**Exercise description**
Determine how many lines below contain the string "Given" and give that number without anything else.

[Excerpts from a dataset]
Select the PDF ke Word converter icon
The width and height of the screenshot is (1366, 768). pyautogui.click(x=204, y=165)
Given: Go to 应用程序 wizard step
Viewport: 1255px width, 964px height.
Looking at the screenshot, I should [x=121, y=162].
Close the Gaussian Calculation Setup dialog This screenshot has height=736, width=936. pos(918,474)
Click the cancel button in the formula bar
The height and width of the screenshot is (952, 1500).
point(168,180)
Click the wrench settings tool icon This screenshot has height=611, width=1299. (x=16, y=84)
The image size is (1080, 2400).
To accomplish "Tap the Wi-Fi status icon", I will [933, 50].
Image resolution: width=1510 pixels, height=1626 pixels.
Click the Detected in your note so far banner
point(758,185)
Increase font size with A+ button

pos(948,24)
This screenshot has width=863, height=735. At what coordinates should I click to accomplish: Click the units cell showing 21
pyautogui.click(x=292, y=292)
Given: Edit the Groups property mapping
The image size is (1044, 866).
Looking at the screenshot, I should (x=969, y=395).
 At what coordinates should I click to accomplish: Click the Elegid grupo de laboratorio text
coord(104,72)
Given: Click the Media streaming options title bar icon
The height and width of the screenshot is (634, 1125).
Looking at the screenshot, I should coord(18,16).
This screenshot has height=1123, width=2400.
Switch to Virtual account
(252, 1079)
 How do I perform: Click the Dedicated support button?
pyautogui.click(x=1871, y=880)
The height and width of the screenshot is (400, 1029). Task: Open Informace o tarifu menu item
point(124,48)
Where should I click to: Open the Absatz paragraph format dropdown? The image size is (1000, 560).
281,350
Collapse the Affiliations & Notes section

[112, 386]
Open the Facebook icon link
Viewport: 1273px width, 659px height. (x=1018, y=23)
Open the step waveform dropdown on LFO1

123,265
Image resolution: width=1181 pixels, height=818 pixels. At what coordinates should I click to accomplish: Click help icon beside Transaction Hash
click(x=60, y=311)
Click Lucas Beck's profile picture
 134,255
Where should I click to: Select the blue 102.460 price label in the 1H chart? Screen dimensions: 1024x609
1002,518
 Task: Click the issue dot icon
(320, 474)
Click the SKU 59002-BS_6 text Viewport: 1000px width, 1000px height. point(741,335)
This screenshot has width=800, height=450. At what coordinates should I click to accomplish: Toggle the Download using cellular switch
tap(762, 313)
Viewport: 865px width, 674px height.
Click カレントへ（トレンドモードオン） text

**Solution for this task**
3